___ TEXT PASSAGE

Manslaughter charge mulled for ambulance-blocking driver

Manslaughter charge mulled for ambulance-blocking driver

A female driver who failed to make way for an ambulance on Phahon Yothin Highway was summonsed for questioning and may face a manslaughter charge.

Pol Gen Wirachai Songmetta, deputy commissioner of the Royal Thai Police, said Thursday that police in Kaeng Khoi district of Nakhon Ratchasima summonsed Jiraporn Juisa-ngiam for interrogation at 10am on Monday.

She was identified as the driver of a red Suzuki Swift car in front of an ambulance taking a critically ill man from Bangkok to Nakhon Ratchasima.

Pol Gen Wirachai said the traffic law required drivers to make way for ambulances using emergency lights and sirens.

The offence itself carried a fine of only 500 baht, but if it was proven that the delay caused the patient's death, the woman could be charged with manslaughter, the deputy national police chief said.

"The incident should make people aware that they must make way for ambulances, because every second means life or death," Pol Gen Wirachai said.

Kenzaa Standby, who was in the ambulance, posted a video clip on April 6 showing the incident. The ambulance was carrying Prasit Ramkhonburi, 61, from Lat Krabang Hospital in Bangkok to Khon Buri Hospital in Nakhon Ratchasima.

The elderly man's family said he was in a coma caused by brain hypoxia, and family members wanted to return him to his native district to let other relatives to see him one more time.

He was pronounced dead at the hospital the same evening.

______
___ DATA RECORDS

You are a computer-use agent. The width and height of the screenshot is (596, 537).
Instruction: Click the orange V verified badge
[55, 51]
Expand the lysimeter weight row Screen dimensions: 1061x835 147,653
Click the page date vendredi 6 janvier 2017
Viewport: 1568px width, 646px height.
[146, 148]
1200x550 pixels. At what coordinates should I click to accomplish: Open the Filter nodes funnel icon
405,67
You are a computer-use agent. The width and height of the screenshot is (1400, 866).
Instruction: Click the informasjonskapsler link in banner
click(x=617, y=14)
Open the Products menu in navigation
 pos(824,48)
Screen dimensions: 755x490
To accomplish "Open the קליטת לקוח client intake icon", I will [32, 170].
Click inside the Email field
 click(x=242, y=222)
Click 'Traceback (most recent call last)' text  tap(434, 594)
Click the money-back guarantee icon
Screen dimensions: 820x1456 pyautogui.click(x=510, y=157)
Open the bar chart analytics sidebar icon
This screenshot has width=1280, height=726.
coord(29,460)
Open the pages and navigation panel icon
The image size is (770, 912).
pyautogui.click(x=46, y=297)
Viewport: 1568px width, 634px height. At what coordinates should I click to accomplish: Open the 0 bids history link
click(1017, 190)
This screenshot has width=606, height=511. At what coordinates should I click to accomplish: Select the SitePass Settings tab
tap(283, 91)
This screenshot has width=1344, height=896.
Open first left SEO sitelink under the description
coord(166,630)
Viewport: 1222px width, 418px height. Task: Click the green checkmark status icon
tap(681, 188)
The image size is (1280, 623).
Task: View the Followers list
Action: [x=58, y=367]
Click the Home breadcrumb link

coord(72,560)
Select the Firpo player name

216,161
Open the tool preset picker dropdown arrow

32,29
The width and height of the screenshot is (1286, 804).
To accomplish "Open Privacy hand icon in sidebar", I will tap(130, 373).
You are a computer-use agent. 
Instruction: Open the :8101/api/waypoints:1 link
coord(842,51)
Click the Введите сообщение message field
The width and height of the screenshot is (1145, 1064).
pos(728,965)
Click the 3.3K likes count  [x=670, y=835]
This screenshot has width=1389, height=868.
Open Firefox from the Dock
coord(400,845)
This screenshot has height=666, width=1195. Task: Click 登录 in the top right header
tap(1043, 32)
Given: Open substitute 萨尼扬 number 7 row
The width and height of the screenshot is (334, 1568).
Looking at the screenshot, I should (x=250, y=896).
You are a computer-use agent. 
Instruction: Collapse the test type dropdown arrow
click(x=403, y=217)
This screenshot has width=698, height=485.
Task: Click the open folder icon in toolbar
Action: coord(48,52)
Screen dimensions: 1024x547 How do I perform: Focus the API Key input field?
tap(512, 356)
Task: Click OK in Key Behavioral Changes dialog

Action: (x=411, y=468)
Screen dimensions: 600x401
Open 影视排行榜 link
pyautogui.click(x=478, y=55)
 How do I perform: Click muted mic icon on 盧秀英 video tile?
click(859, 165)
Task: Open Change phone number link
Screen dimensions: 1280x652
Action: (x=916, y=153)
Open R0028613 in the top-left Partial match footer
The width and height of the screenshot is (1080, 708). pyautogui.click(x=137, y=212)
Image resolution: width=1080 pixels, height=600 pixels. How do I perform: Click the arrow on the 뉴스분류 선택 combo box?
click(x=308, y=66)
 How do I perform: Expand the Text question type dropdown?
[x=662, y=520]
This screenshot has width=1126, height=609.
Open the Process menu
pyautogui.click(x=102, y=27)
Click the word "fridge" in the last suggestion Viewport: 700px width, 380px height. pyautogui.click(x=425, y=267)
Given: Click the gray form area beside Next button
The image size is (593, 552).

______

> **INSTRUCTIONS FOR THE TASK**
In the news story about the driver who blocked an ambulance, translate this sentence into Spanish: "He was pronounced dead at the hospital the same evening."

> **REPLY**
Fue declarado muerto en el hospital esa misma noche.